Thermodynamic study of volatile iridium (I) complexes with 1,5-cyclooctadiene and acetylacetonato derivatives: Effect of (O,O) and (O,N) coordination sites

Abstract Three hetero-ligand volatile iridium (I) complexes with β-diketonate derivatives [Ir(cod)(L)] (cod = 1,5-cyclooctadiene, L = CH 3 C(O)CHC(X)CH 3 , X = O (acac) 1 , N–H ( i -acac) 2 , N–CH 3 (Me i -acac) 3 ) have been synthesized, purified and characterized in order to investigate the influence of (O,O) and (O,N) coordination sites in chelate ligand on the thermochemical properties of this type compounds. β-Ketoiminate complexes (L =  i -acac, Me i -acac) were prepared for the first time. Thermal behavior of iridium complexes in condensed phase has been studied by differential scanning calorimetry and thermodynamic parameters of melting processes (Δ melt.
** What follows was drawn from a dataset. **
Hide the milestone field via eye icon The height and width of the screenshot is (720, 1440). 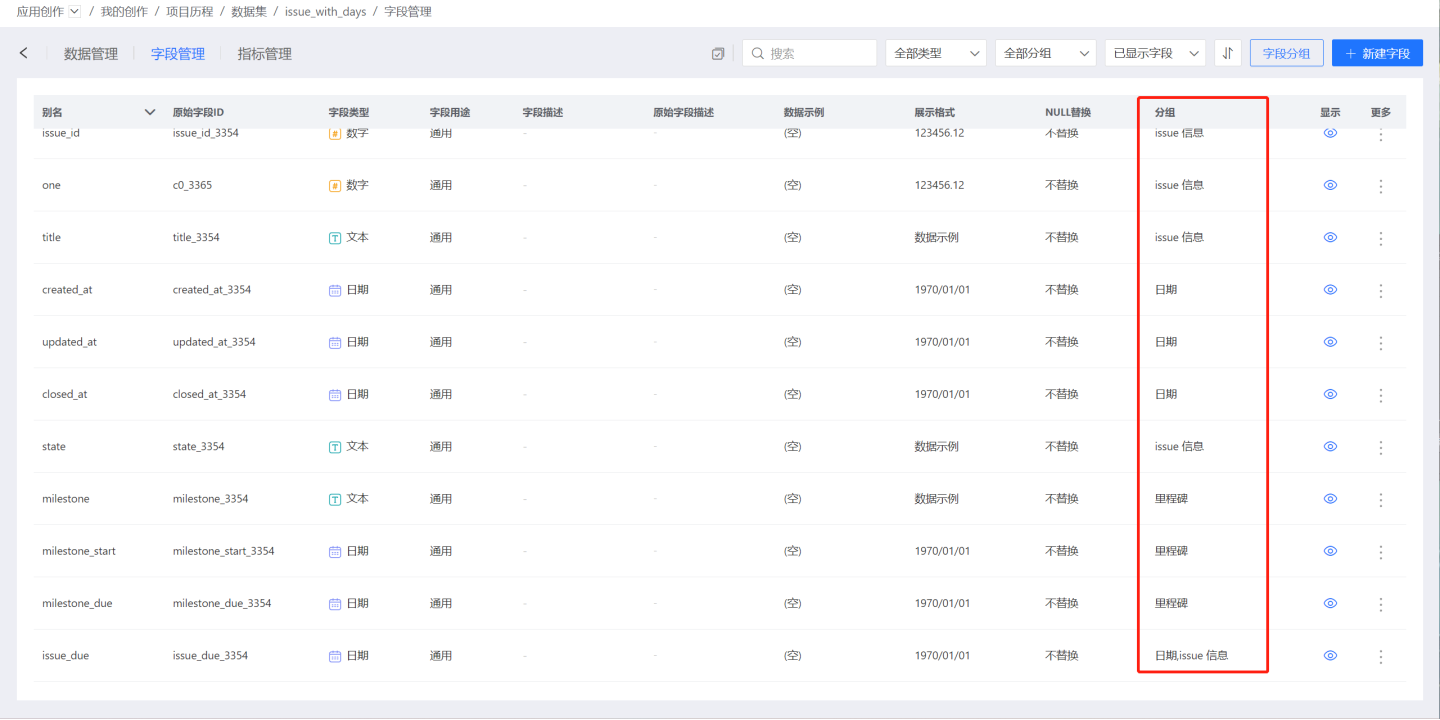[x=1330, y=499]
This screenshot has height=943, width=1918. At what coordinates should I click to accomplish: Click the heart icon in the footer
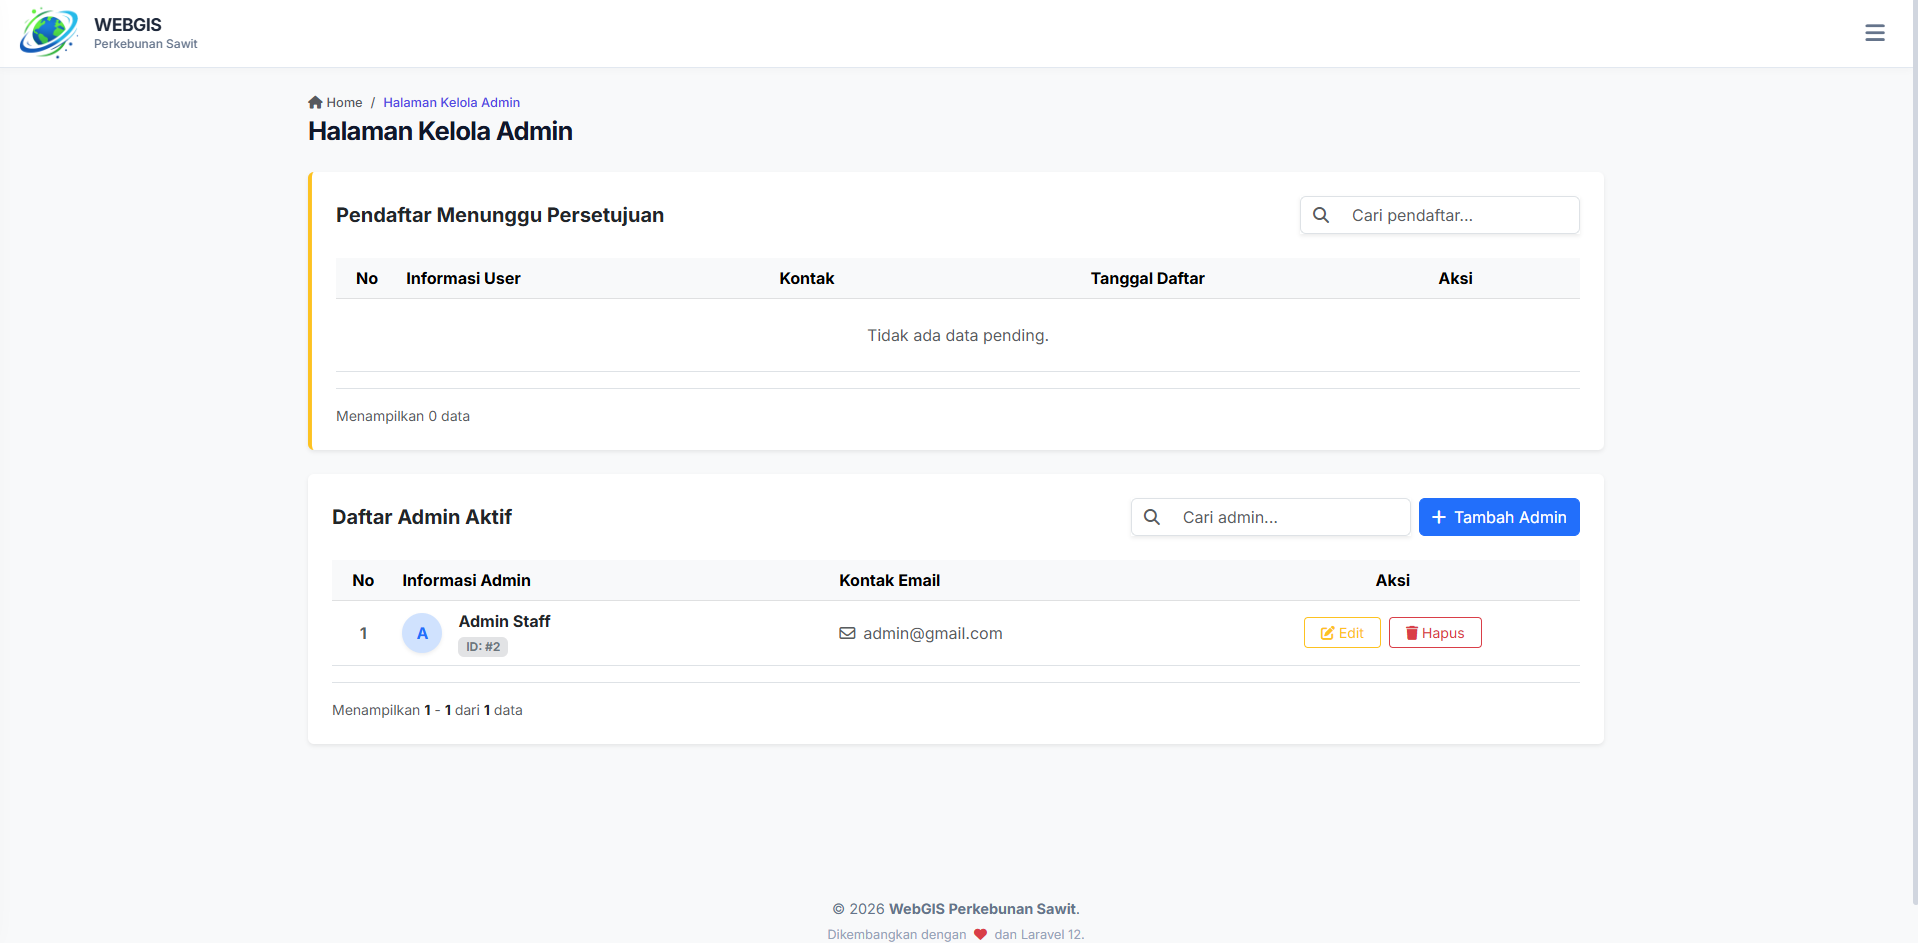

H m.p. , Δ melt. S ° m.p. ) have been determined for the first time. The temperature dependencies of saturated vapor pressures over the solid complexes have been measured by flow (transpiration) method (temperature intervals (363–423) K, (383–431) K and (383–420) K for compounds 1 , 2 and 3 , respectively). Using these data, the thermodynamic parameters of sublimation processes (Δ sub H T , Δ sub S ° T ) have been calculated. It has been found that although the ligand modification has a minor effect on the vaporization characteristics of this type complexes, the volatility unexpectedly decreases in the following sequence: L = acac >  i -acac > Me i -acac. However, the vapor pressure values in the above-mentioned temperature interval are sufficient to all complexes studied be used as effective volatile precursors to obtain iridium-containing coatings by chemical vapor-phase deposition methods.